San Lorenzo Calcio Vs FC Castelli Romani
Alla Polisportiva Cinecittà Bettini, i padroni di casa del San Lorenzo Calcio ospitano la capolista del girone G, l’FC Castelli Romani, nella sfida valida per la 15ª giornata del campionato di Seconda Categoria, la prima del girone di ritorno.

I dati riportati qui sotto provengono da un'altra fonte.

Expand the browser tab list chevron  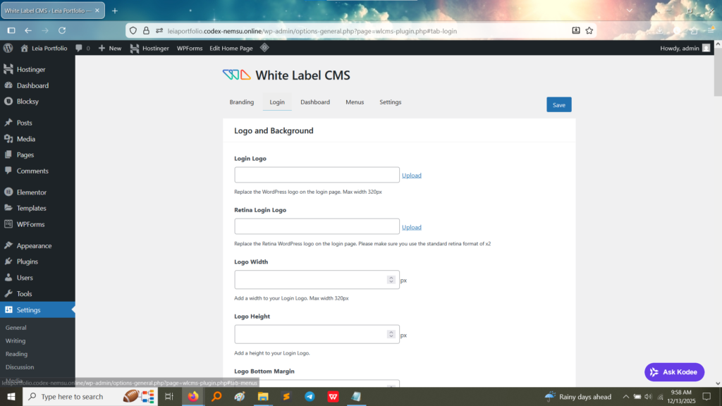click(x=629, y=11)
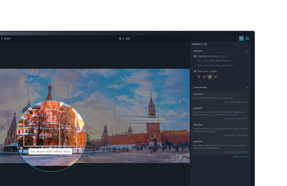Go to the next photo arrow
This screenshot has height=186, width=287.
coord(187,116)
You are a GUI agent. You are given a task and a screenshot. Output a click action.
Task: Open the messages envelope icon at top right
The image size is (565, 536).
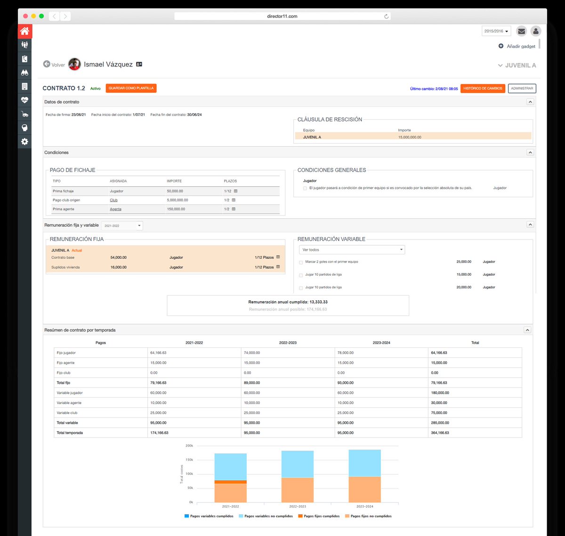pos(521,31)
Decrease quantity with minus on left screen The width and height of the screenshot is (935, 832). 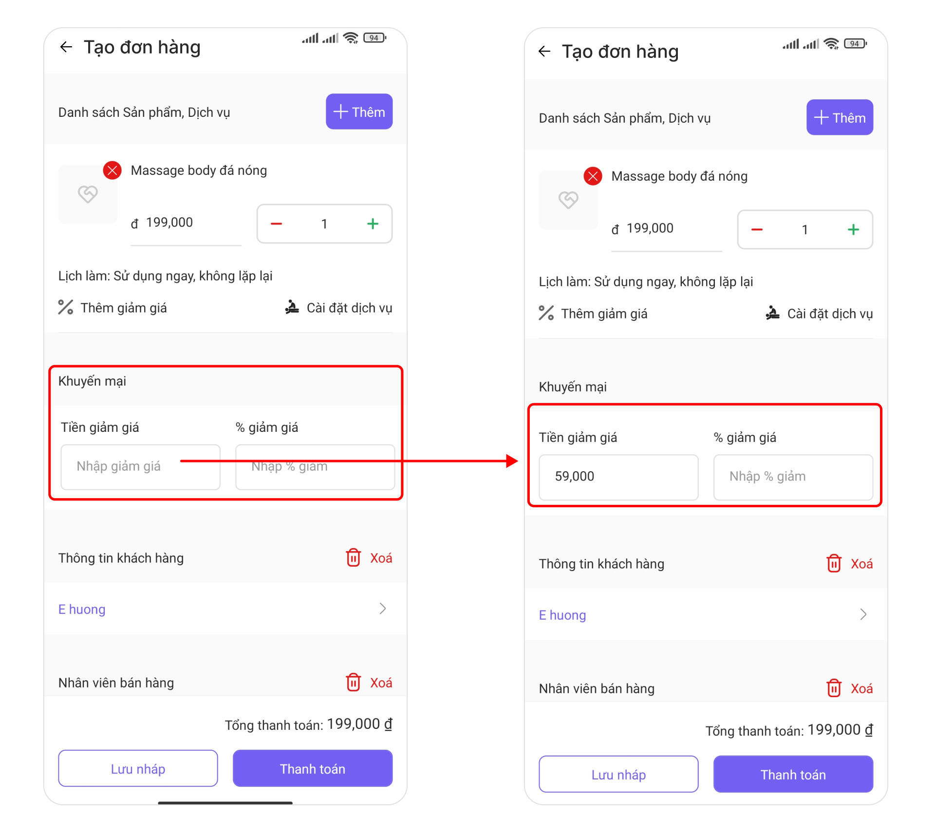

Primo tempo – La prima occasione è degli ospiti con Della Portella che scatta dalla sinistra arriva al limite dell’area ma il suo diagonale termina sul fondo. Dopo una mezz’ora equilibrata da una rimessa con le mani nel cuore dell’area piccola aggancia Martorelli che poi calcia col sinistro per il vantaggio ospite. Da adesso sará un monologo bianco-rosso: con un pallone recuperato sulla trequarti avversaria da Bischi che chiede il triangolo a Martorelli e poi batte per la seconda volta l’estremo difensore avversario. Da azione
d’angolo dalla destra la sfera raggiunge ancora Martorelli che fa doppietta e 0-3 per i Castelli Romani che calano anche il poker col solito numero 9 che sale a quota 14 in campionato segnando la quinta rete in due gare.
Secondo tempo – La prima azione della ripresa è del San Lorenzo col solito Della Portella che supera il suo avversario, ma viene fermato da una buona uscita di Manuri. Dopo lo spavento corso gli ospiti tornano ad attaccare e da un altro giro dalla bandierina arriva la quinta rete ad opera di Patitucci con un’incornata perfetta a coronamento di una grande prestazione personale. Formazione ospite che non accenna a fermarsi e sull’onda dell’entusiasmo vanno in rete prima col numero 7 dopo un altro assist di Martorelli che poi trova anche il suo quarto gol del match appoggiando di petto a porta vuota dopo un’azione di ripartenza. Nel finale arriva anche il sigillo di Iemma per il definitivo 0-8 dei Castelli Romani.
Gara a senso unico che dimostra ancora una volta la supremazia totale dei Castelli Romani con le loro 12vittorie consecutive che viaggiano spediti verso la promozione, mentre il San Lorenzo dopo 4 vittorie nelle ultime 5 partite subisce una pesante battuta d’arresto rimanendo a 13 punti.